Ya lo confirmó la encuesta “Empresas Alemanas en España: Clima empresarial, Factores de éxito, Recursos humanos”, realizada el año pasado por nuestra Cámara. Mientras que en el orden de importancia de los problemas de las empresas alemanas las “condiciones y predisposición de pago“ lideraban la clasificación hace diez años, ahora temas como el “derecho laboral”, los “sueldos y costes salariales” y la“fiscalidad” han incrementado su importancia, a pesar del crecimiento de la morosidad.
Otra realidad pasmosa que refleja el artículo es la diferencia de sueldos entre las diferentes comunidades autónomas. Los sueldos en Madrid y Cataluña pueden ser hasta un 30% más altos que en Extremadura o las Islas Canarias. No sé si el Ministerio de Igualdad se dará por aludido frente a estas diferencias, no de género, sino de renta per cápita. A la vista de este desequilibrio, parece que en España, a diferencia de en Alemania, aún no se ha llevado a cabo la “reunificación” entre la antigua España pobre y la nueva España rica.

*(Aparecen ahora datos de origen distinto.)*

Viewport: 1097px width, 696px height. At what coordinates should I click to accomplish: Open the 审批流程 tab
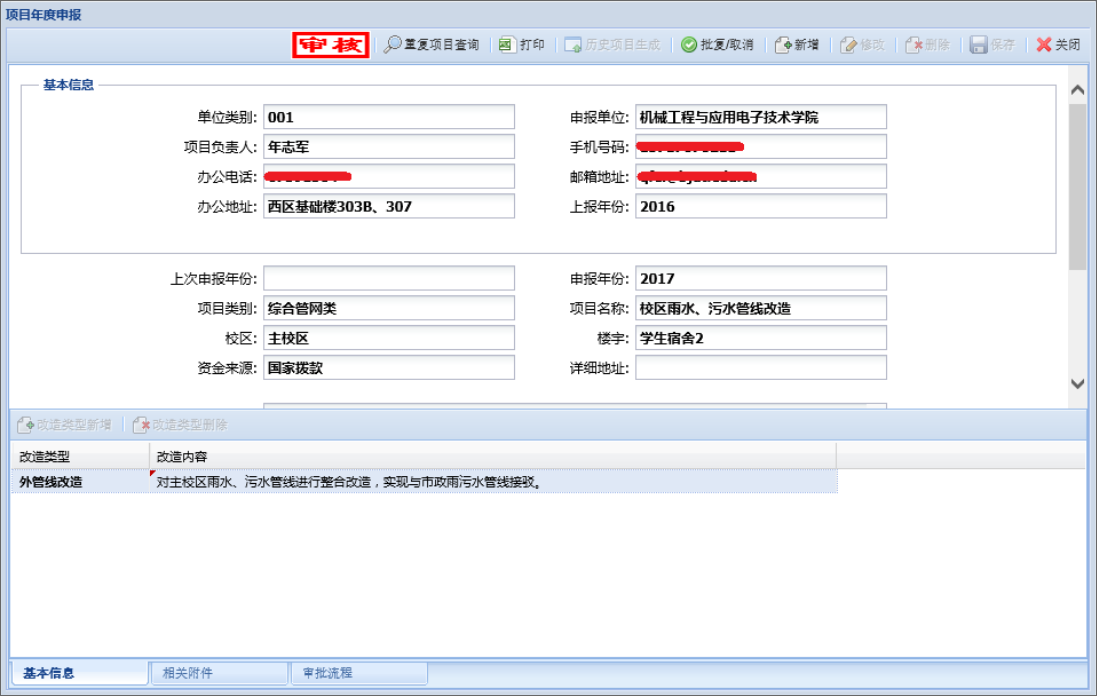point(328,673)
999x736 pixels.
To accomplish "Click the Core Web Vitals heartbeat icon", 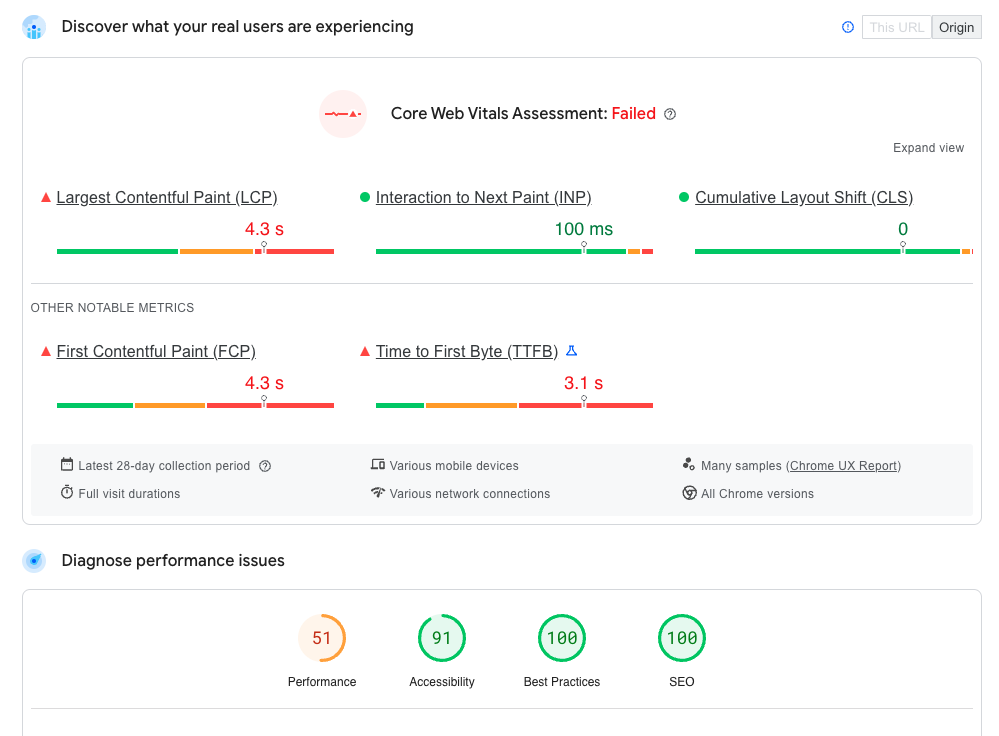I will pos(343,114).
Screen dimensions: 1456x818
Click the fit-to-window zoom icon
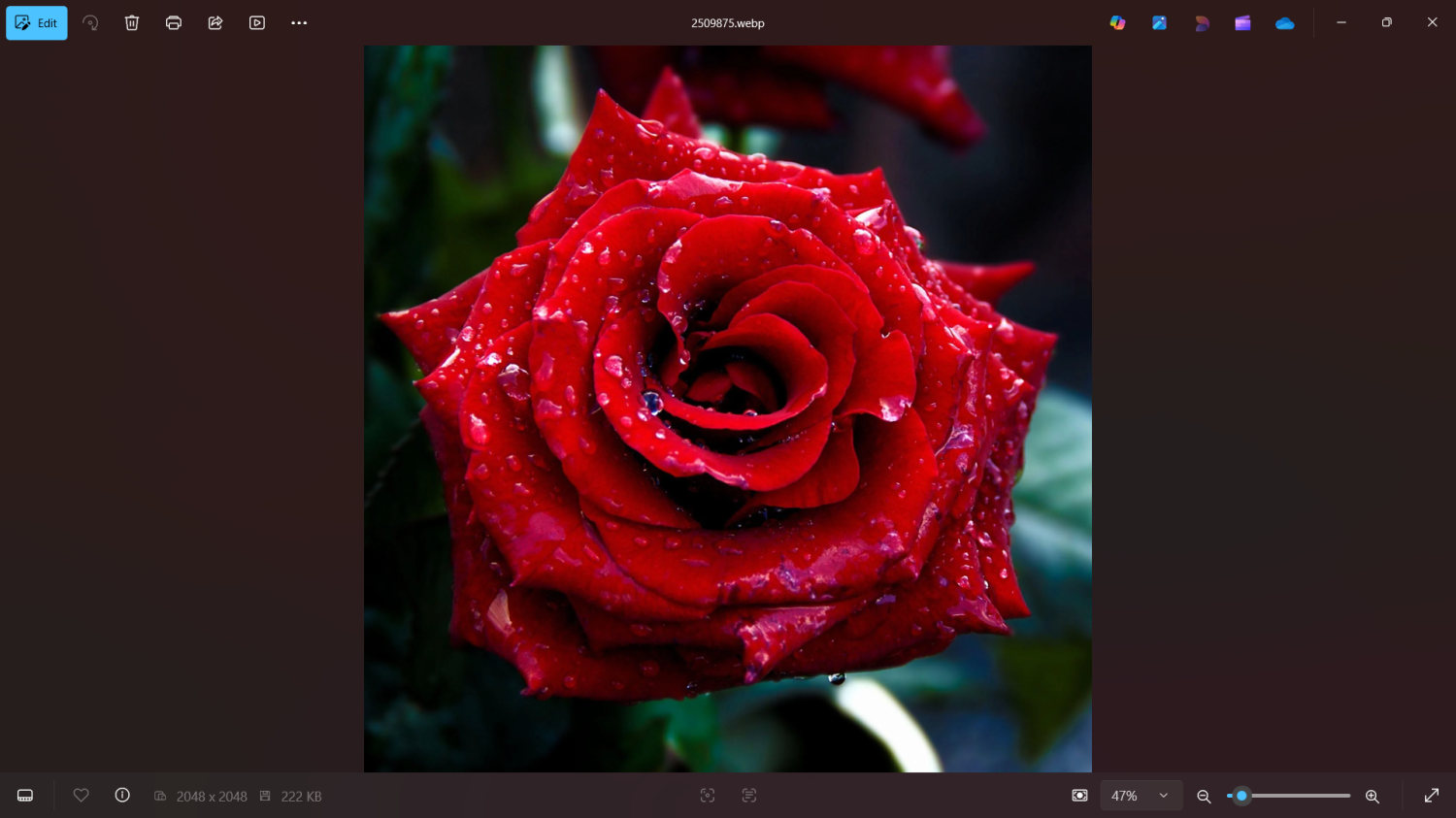(1079, 796)
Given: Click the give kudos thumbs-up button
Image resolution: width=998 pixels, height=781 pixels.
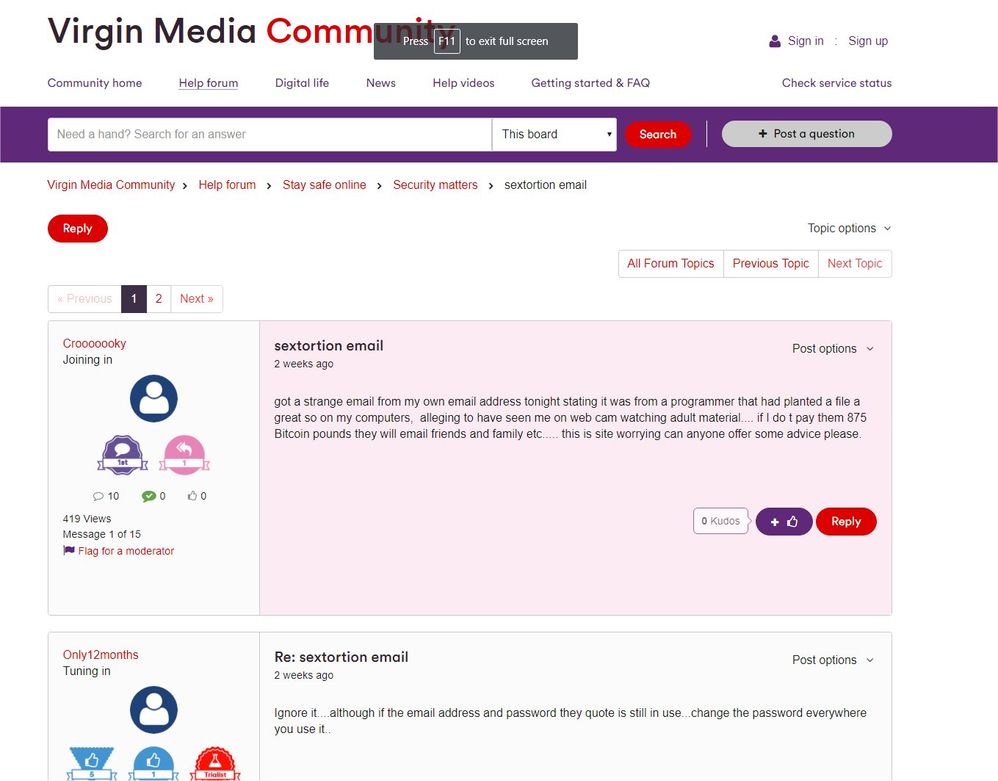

Pero la solución no es que todos los españoles ganemos menos. Ya ganamos bastante poco, y además, los alemanes ganan más. No nos vamos a engañar. Los empresarios alemanes, como los de cualquier país, estarían satisfechos con que los sueldos estuvieran en función del nivel de productividad de los trabajadores, y de que se pudieran ajustar a las circunstancias de la producción. Estoy seguro de que, si ellos pudieran elegir, preferirían tener más flexibilidad en la contratación y en el despido, que pagar unos sueldos un poco más altos.